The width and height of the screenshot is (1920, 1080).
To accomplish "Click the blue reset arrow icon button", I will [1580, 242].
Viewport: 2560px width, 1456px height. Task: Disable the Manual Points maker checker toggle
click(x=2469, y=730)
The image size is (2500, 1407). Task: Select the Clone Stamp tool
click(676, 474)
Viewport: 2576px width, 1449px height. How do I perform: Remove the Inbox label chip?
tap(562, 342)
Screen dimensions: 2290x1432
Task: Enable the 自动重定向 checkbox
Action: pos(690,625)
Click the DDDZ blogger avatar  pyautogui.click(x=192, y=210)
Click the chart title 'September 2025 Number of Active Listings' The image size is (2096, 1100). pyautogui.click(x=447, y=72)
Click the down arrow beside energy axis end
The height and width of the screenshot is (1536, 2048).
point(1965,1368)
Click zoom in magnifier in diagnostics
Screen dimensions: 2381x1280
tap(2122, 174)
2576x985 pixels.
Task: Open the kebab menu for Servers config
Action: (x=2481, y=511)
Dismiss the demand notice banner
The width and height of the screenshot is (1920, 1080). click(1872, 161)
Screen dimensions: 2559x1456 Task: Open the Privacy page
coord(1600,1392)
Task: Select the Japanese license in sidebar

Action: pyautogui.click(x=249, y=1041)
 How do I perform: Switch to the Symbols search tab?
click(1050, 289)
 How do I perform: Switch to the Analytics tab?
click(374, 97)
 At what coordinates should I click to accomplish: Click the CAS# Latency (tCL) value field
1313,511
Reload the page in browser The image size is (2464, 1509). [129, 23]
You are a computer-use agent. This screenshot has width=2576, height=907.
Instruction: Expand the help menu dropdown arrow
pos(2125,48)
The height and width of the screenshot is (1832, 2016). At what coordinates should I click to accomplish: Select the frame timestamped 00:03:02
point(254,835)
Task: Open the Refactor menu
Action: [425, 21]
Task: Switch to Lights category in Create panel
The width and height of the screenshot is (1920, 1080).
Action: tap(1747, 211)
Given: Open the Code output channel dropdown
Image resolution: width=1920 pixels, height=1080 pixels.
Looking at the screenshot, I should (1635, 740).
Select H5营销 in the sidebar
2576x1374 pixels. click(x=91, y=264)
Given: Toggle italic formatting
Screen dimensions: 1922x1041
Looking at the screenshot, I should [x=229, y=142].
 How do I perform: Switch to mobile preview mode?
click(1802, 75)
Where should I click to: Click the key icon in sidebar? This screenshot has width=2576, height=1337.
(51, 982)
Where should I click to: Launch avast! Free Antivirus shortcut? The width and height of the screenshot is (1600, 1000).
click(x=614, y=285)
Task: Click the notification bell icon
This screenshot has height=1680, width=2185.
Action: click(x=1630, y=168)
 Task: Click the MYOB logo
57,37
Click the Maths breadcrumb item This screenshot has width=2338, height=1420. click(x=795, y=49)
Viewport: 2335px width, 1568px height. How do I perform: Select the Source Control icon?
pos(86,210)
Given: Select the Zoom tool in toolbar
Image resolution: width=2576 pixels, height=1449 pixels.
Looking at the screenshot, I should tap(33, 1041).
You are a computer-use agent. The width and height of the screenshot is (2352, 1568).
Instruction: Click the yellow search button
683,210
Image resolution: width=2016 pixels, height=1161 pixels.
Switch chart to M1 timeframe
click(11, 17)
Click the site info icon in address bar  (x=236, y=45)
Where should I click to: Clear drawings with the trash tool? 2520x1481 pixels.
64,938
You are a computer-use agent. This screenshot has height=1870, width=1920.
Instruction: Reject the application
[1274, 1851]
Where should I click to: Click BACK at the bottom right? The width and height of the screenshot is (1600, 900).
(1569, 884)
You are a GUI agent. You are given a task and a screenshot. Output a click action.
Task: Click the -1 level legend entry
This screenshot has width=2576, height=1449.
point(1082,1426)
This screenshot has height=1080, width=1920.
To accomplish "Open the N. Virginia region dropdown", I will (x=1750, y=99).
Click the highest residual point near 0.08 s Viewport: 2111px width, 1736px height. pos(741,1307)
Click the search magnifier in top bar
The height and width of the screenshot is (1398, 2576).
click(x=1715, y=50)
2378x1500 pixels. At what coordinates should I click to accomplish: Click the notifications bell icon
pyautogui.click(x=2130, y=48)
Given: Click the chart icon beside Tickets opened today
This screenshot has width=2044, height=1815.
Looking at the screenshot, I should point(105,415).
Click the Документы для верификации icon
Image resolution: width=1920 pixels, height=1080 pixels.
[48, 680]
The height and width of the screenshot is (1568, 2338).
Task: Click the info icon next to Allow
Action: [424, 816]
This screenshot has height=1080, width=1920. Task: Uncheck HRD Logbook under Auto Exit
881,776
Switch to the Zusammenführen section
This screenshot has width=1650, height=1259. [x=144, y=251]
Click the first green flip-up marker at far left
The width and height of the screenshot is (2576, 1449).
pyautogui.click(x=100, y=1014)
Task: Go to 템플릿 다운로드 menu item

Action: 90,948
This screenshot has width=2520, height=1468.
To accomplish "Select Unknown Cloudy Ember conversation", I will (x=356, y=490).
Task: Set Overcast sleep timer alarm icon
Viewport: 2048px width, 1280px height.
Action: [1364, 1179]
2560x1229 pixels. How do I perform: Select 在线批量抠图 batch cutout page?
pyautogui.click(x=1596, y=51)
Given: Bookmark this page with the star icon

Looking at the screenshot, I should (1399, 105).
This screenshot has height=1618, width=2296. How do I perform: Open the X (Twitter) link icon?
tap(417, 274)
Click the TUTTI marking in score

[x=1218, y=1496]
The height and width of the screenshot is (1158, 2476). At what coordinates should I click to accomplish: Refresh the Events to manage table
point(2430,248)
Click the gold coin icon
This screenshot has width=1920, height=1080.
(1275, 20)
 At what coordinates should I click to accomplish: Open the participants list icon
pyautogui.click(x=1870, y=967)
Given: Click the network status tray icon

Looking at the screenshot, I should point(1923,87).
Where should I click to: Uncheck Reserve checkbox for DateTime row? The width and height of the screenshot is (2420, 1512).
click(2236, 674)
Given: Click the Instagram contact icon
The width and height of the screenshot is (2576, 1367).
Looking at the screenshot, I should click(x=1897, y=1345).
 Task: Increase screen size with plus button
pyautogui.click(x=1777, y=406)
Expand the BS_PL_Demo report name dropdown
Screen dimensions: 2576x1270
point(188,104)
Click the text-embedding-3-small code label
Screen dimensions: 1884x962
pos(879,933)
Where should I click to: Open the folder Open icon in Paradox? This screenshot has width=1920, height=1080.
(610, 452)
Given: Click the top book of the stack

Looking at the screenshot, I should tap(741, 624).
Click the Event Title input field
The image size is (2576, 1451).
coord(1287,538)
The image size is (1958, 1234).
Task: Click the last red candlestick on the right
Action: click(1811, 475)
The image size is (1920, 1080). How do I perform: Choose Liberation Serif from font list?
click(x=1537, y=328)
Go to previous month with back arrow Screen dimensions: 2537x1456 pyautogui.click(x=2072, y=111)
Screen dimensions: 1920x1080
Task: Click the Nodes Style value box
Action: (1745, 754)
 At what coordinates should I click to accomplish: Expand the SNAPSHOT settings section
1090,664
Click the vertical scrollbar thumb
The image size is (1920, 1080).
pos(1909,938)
::::::
▶ **WHAT TO WORK ON**: Write every entry out again exactly.

▶ **OUTPUT**:
The width and height of the screenshot is (1920, 1080).
To accomplish "Click the blue reset arrow icon button", I will [1580, 242].
Viewport: 2560px width, 1456px height. Task: Disable the Manual Points maker checker toggle
click(x=2469, y=730)
The image size is (2500, 1407). Task: Select the Clone Stamp tool
click(676, 474)
Viewport: 2576px width, 1449px height. How do I perform: Remove the Inbox label chip?
tap(562, 342)
Screen dimensions: 2290x1432
Task: Enable the 自动重定向 checkbox
Action: pos(690,625)
Click the DDDZ blogger avatar  pyautogui.click(x=192, y=210)
Click the chart title 'September 2025 Number of Active Listings' The image size is (2096, 1100). pyautogui.click(x=447, y=72)
Click the down arrow beside energy axis end
The height and width of the screenshot is (1536, 2048).
point(1965,1368)
Click zoom in magnifier in diagnostics
Screen dimensions: 2381x1280
tap(2122, 174)
2576x985 pixels.
Task: Open the kebab menu for Servers config
Action: (x=2481, y=511)
Dismiss the demand notice banner
The width and height of the screenshot is (1920, 1080). click(1872, 161)
Screen dimensions: 2559x1456 Task: Open the Privacy page
coord(1600,1392)
Task: Select the Japanese license in sidebar

Action: pyautogui.click(x=249, y=1041)
 How do I perform: Switch to the Symbols search tab?
click(1050, 289)
 How do I perform: Switch to the Analytics tab?
click(374, 97)
 At what coordinates should I click to accomplish: Click the CAS# Latency (tCL) value field
1313,511
Reload the page in browser The image size is (2464, 1509). [129, 23]
You are a computer-use agent. This screenshot has width=2576, height=907.
Instruction: Expand the help menu dropdown arrow
pos(2125,48)
The height and width of the screenshot is (1832, 2016). At what coordinates should I click to accomplish: Select the frame timestamped 00:03:02
point(254,835)
Task: Open the Refactor menu
Action: [425, 21]
Task: Switch to Lights category in Create panel
The width and height of the screenshot is (1920, 1080).
Action: tap(1747, 211)
Given: Open the Code output channel dropdown
Image resolution: width=1920 pixels, height=1080 pixels.
Looking at the screenshot, I should (1635, 740).
Select H5营销 in the sidebar
2576x1374 pixels. click(x=91, y=264)
Given: Toggle italic formatting
Screen dimensions: 1922x1041
Looking at the screenshot, I should [x=229, y=142].
 How do I perform: Switch to mobile preview mode?
click(1802, 75)
Where should I click to: Click the key icon in sidebar? This screenshot has width=2576, height=1337.
(51, 982)
Where should I click to: Launch avast! Free Antivirus shortcut? The width and height of the screenshot is (1600, 1000).
click(x=614, y=285)
Task: Click the notification bell icon
This screenshot has height=1680, width=2185.
Action: click(x=1630, y=168)
 Task: Click the MYOB logo
57,37
Click the Maths breadcrumb item This screenshot has width=2338, height=1420. click(x=795, y=49)
Viewport: 2335px width, 1568px height. How do I perform: Select the Source Control icon?
pos(86,210)
Given: Select the Zoom tool in toolbar
Image resolution: width=2576 pixels, height=1449 pixels.
Looking at the screenshot, I should tap(33, 1041).
You are a computer-use agent. The width and height of the screenshot is (2352, 1568).
Instruction: Click the yellow search button
683,210
Image resolution: width=2016 pixels, height=1161 pixels.
Switch chart to M1 timeframe
click(11, 17)
Click the site info icon in address bar  (x=236, y=45)
Where should I click to: Clear drawings with the trash tool? 2520x1481 pixels.
64,938
You are a computer-use agent. This screenshot has height=1870, width=1920.
Instruction: Reject the application
[1274, 1851]
Where should I click to: Click BACK at the bottom right? The width and height of the screenshot is (1600, 900).
(1569, 884)
You are a GUI agent. You are given a task and a screenshot. Output a click action.
Task: Click the -1 level legend entry
This screenshot has width=2576, height=1449.
point(1082,1426)
This screenshot has height=1080, width=1920.
To accomplish "Open the N. Virginia region dropdown", I will (x=1750, y=99).
Click the highest residual point near 0.08 s Viewport: 2111px width, 1736px height. pos(741,1307)
Click the search magnifier in top bar
The height and width of the screenshot is (1398, 2576).
click(x=1715, y=50)
2378x1500 pixels. At what coordinates should I click to accomplish: Click the notifications bell icon
pyautogui.click(x=2130, y=48)
Given: Click the chart icon beside Tickets opened today
This screenshot has width=2044, height=1815.
Looking at the screenshot, I should point(105,415).
Click the Документы для верификации icon
Image resolution: width=1920 pixels, height=1080 pixels.
[48, 680]
The height and width of the screenshot is (1568, 2338).
Task: Click the info icon next to Allow
Action: [424, 816]
This screenshot has height=1080, width=1920. Task: Uncheck HRD Logbook under Auto Exit
881,776
Switch to the Zusammenführen section
This screenshot has width=1650, height=1259. [x=144, y=251]
Click the first green flip-up marker at far left
The width and height of the screenshot is (2576, 1449).
pyautogui.click(x=100, y=1014)
Task: Go to 템플릿 다운로드 menu item

Action: 90,948
This screenshot has width=2520, height=1468.
To accomplish "Select Unknown Cloudy Ember conversation", I will (x=356, y=490).
Task: Set Overcast sleep timer alarm icon
Viewport: 2048px width, 1280px height.
Action: [1364, 1179]
2560x1229 pixels. How do I perform: Select 在线批量抠图 batch cutout page?
pyautogui.click(x=1596, y=51)
Given: Bookmark this page with the star icon

Looking at the screenshot, I should (1399, 105).
This screenshot has height=1618, width=2296. How do I perform: Open the X (Twitter) link icon?
tap(417, 274)
Click the TUTTI marking in score

[x=1218, y=1496]
The height and width of the screenshot is (1158, 2476). At what coordinates should I click to accomplish: Refresh the Events to manage table
point(2430,248)
Click the gold coin icon
This screenshot has width=1920, height=1080.
(1275, 20)
 At what coordinates should I click to accomplish: Open the participants list icon
pyautogui.click(x=1870, y=967)
Given: Click the network status tray icon

Looking at the screenshot, I should point(1923,87).
Where should I click to: Uncheck Reserve checkbox for DateTime row? The width and height of the screenshot is (2420, 1512).
click(2236, 674)
Given: Click the Instagram contact icon
The width and height of the screenshot is (2576, 1367).
Looking at the screenshot, I should click(x=1897, y=1345).
 Task: Increase screen size with plus button
pyautogui.click(x=1777, y=406)
Expand the BS_PL_Demo report name dropdown
Screen dimensions: 2576x1270
point(188,104)
Click the text-embedding-3-small code label
Screen dimensions: 1884x962
pos(879,933)
Where should I click to: Open the folder Open icon in Paradox? This screenshot has width=1920, height=1080.
(610, 452)
Given: Click the top book of the stack

Looking at the screenshot, I should tap(741, 624).
Click the Event Title input field
The image size is (2576, 1451).
coord(1287,538)
The image size is (1958, 1234).
Task: Click the last red candlestick on the right
Action: click(1811, 475)
The image size is (1920, 1080). How do I perform: Choose Liberation Serif from font list?
click(x=1537, y=328)
Go to previous month with back arrow Screen dimensions: 2537x1456 pyautogui.click(x=2072, y=111)
Screen dimensions: 1920x1080
Task: Click the Nodes Style value box
Action: (1745, 754)
 At what coordinates should I click to accomplish: Expand the SNAPSHOT settings section
1090,664
Click the vertical scrollbar thumb
The image size is (1920, 1080).
pos(1909,938)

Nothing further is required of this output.